L'affichage électoral devient un sport national chaque fois qu'un scrutin approche et cela donne souvent lieu à des surenchères spectaculaires. Collages, surcollages, arrachages et autres garnissages de lieux et d'emplacements les plus incongrus sont le lot des équipes de colleurs mis sur les routes par les candidats aux élections.

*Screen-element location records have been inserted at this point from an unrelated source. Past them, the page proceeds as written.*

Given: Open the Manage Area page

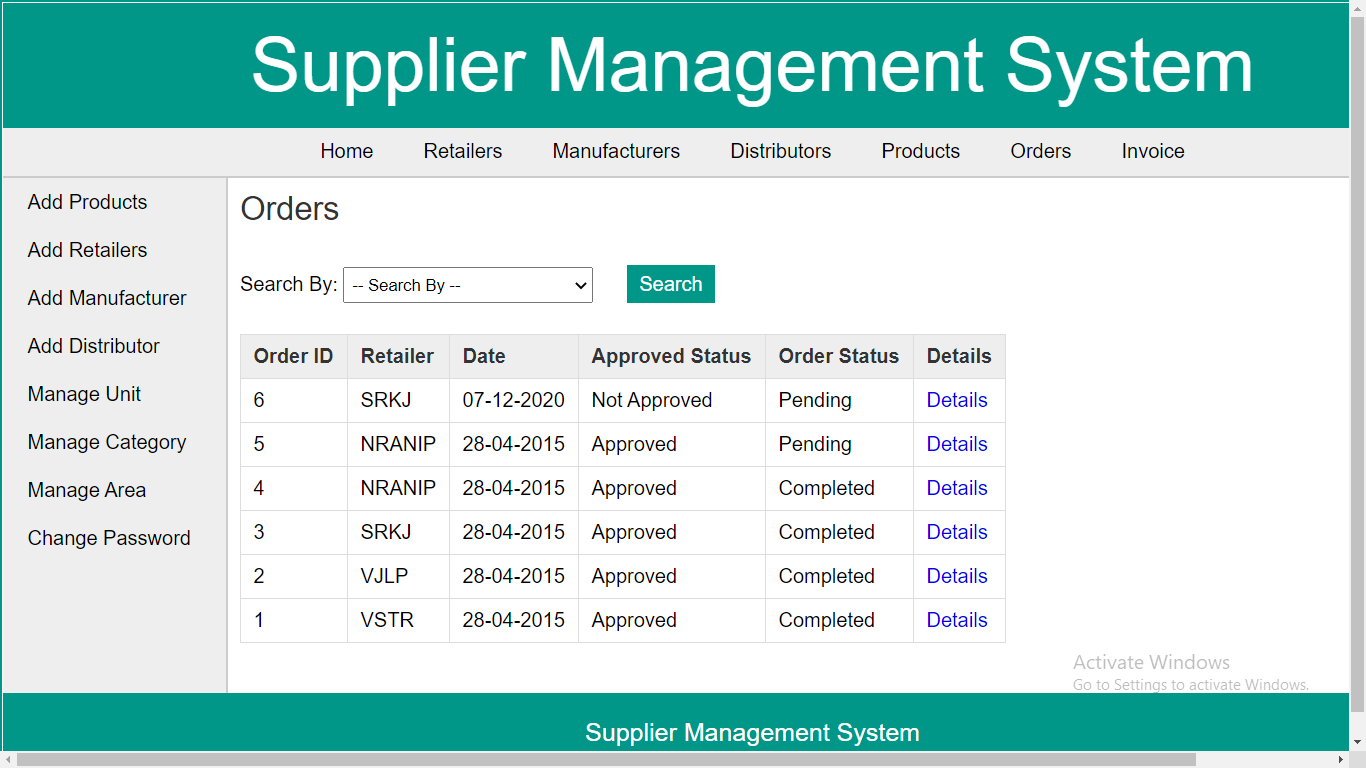Looking at the screenshot, I should [84, 490].
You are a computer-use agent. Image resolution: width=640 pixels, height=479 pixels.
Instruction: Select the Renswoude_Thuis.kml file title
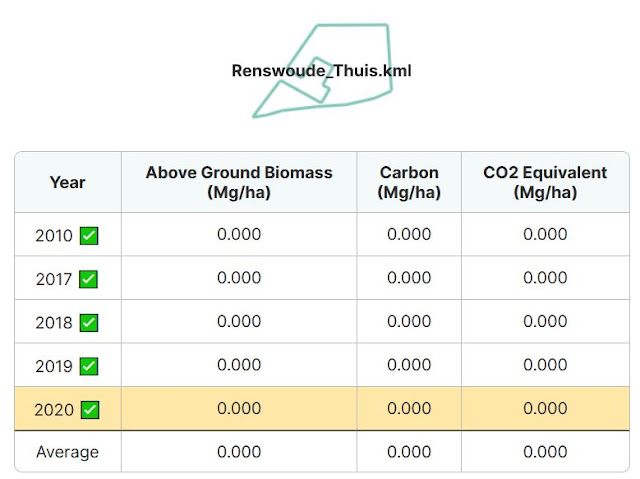pos(321,71)
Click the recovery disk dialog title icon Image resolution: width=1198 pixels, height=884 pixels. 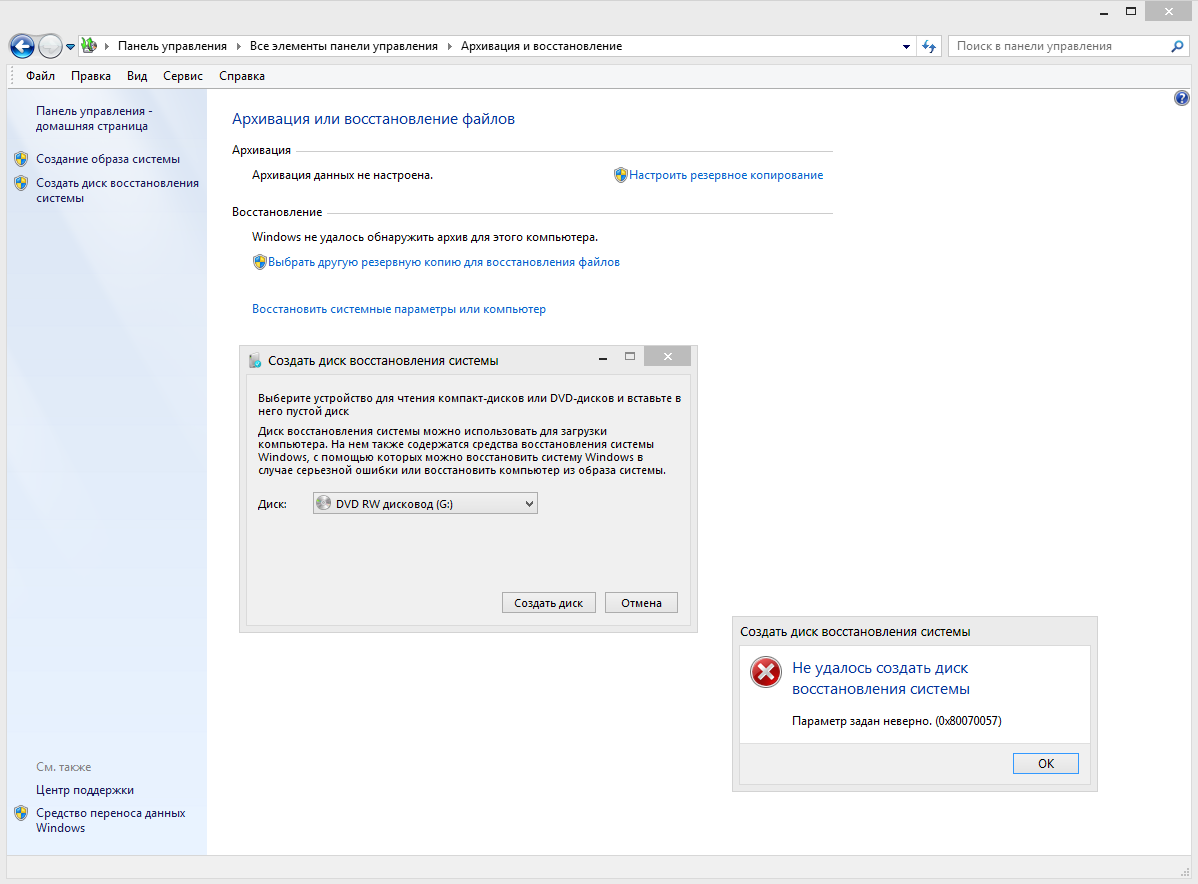click(x=255, y=360)
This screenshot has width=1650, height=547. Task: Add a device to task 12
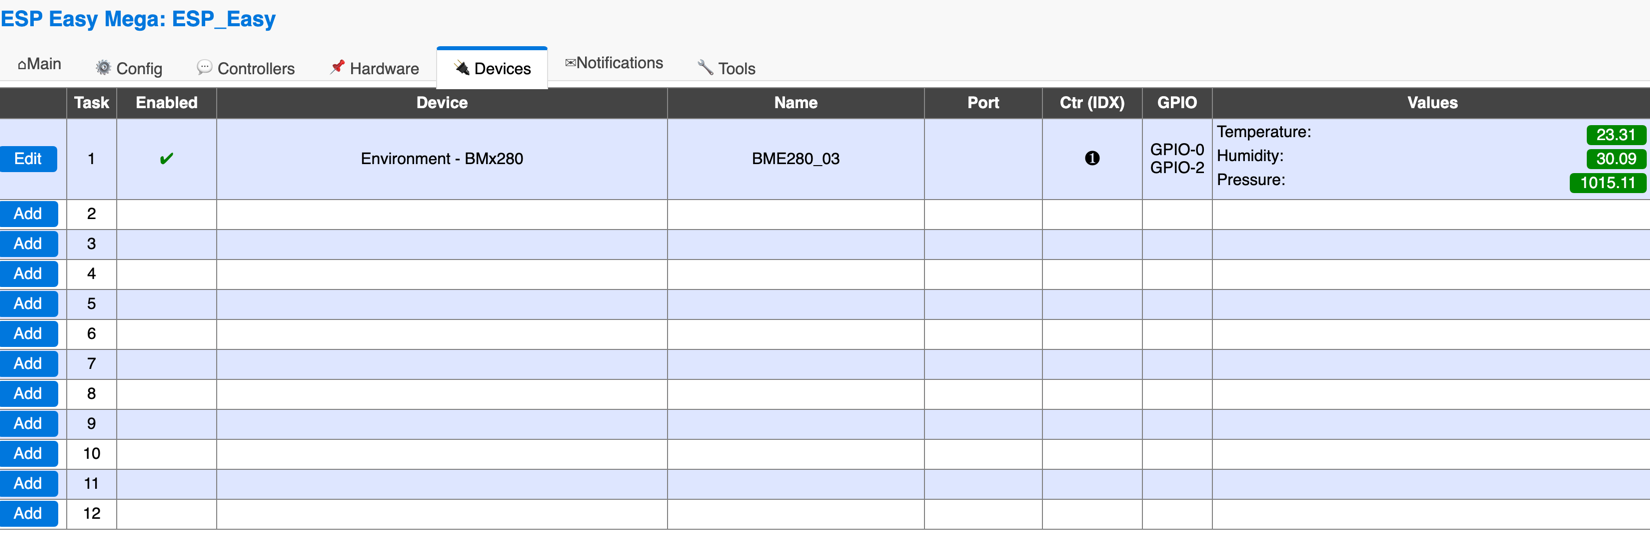[x=28, y=514]
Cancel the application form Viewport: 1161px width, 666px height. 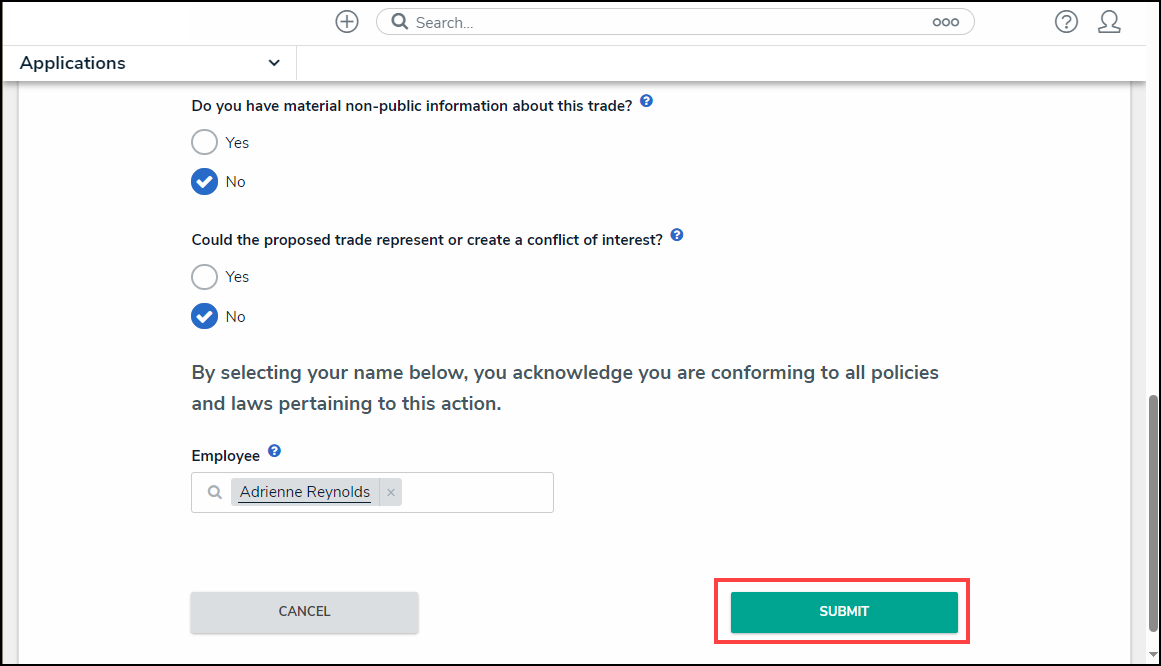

Mais que tous ces bénévoles oeuvrant au nom d'un parti ou d'un candidat prennent garde à ce qu'ils font, car tous les coups ne sont pas permis d'ici le 8 octobre, loin de là! On pourrait même presque écrire qu'en dehors des panneaux prévus à l'affichage électoral installés par les administrations communales et des terrains privés pour lesquels les afficheurs et poseurs de panneaux ont obtenu l'autorisation du propriétaire, il n'est pas permis de mettre des publicités électorales ailleurs.

Clairement, en dehors des lieux prévus, il y aura procès-verbal dressé systématiquement. «On ne prévoit pas de tolérance, indique le commissaire Joël Danis, de la police de Mons-Quévy. Il est interdit d'afficher sur un arbre, un poteau électrique ou un poteau de signalisation. Les panneaux ne peuvent avoir une taille supérieure à 4 m2. Il est également interdit de distribuer des gadgets et de faire de la publicité à la radio.»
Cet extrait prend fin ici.